Selon le rapport d’experts, les communes dépensaient en 2010 presque dix millions d’euros pour les cultes conventionnés : salaires et mise à disposition avec entretien des cimetières, presbytères et églises, alors que le SSMN investit aux alentours de 500 000 euros par an dans la réfection de ce patrimoine. Le même rapport constate que les quelque 274 paroisses que connut le Luxembourg il y a quelques décennies encore ont dû être regroupées en 27 communautés pastorales, non seulement à cause de la sécularisation de la société, mais aussi en raison d’un manque de prêtres. Les experts recommandent alors à l’État soit d’envisager une double affectation, à la fois culturelle et cultuelle, des bâtiments qui ne servent plus guère (option préférée de l’Église catholique dans son avis présenté hier), soit de les scinder en deux et affecter chacune des parties à une autre utilisation, l’une religieuse, l’autre profane (option à laquelle l’Église catholique s’oppose), ou encore, dans les petites communes rurales, de procéder à une « réaffectation qui soit compatible avec [leur] ancienne destination (musée, bibliothèque, archives, lieux de mémoire) » (page 106).

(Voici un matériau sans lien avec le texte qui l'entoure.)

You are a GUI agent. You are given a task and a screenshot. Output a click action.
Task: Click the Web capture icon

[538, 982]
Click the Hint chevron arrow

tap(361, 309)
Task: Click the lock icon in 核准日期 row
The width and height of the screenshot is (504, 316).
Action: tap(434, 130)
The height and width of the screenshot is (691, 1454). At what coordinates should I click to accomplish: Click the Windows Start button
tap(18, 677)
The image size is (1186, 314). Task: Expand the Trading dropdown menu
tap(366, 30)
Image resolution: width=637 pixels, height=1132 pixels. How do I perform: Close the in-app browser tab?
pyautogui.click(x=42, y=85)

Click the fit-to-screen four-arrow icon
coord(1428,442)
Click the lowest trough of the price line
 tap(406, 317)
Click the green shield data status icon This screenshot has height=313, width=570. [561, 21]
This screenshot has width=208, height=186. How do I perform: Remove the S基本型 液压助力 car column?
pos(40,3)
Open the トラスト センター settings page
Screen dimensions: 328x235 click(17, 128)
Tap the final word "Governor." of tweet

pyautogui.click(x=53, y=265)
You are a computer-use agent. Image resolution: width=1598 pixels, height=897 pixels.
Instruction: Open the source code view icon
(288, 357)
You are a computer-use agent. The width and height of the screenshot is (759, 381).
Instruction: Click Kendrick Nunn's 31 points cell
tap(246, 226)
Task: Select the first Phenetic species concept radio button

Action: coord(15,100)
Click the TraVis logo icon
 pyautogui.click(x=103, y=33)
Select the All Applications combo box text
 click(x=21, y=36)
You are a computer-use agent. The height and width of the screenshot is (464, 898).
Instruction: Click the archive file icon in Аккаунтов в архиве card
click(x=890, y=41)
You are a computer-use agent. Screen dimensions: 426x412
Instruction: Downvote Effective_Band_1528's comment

Dans sa réaction au rapport d’experts, l’association Aha (Allianz vun Humanisten, Atheisten & Agnostiker) plaide pour un véritable Pimp my church !, une réaffectation sans limites, pour le sport, la consommation, le logement... Dans le dernier magazine du Monde (M, du 24 novembre 2012), le photographe milanais Andrea Di Martino publie un portfolio impressionnant d’utilisations d’anciennes églises en Italie, de la banque, en passant par la médiathèque jusqu’au garage. « Certes, dit-il, on peut faire une ‘lecture politique’ de mon travail, y voir une illustration du déclin de l’Église, mais mon intérêt est d’abord architectural. » Au Luxembourg, les émotions pour ou contre l’institution sont visiblement encore trop fortes pour en arriver à un jugement aussi rationnel.

1 Rapport du groupe d’experts chargé de réfléchir sur l’évolution futures des relations entre les pouvoirs publics et les communautés religieuses ou philosophiques au grand-duché de Luxembourg : octobre 2012 ; peut être téléchargé sous www.gouvernement.lu.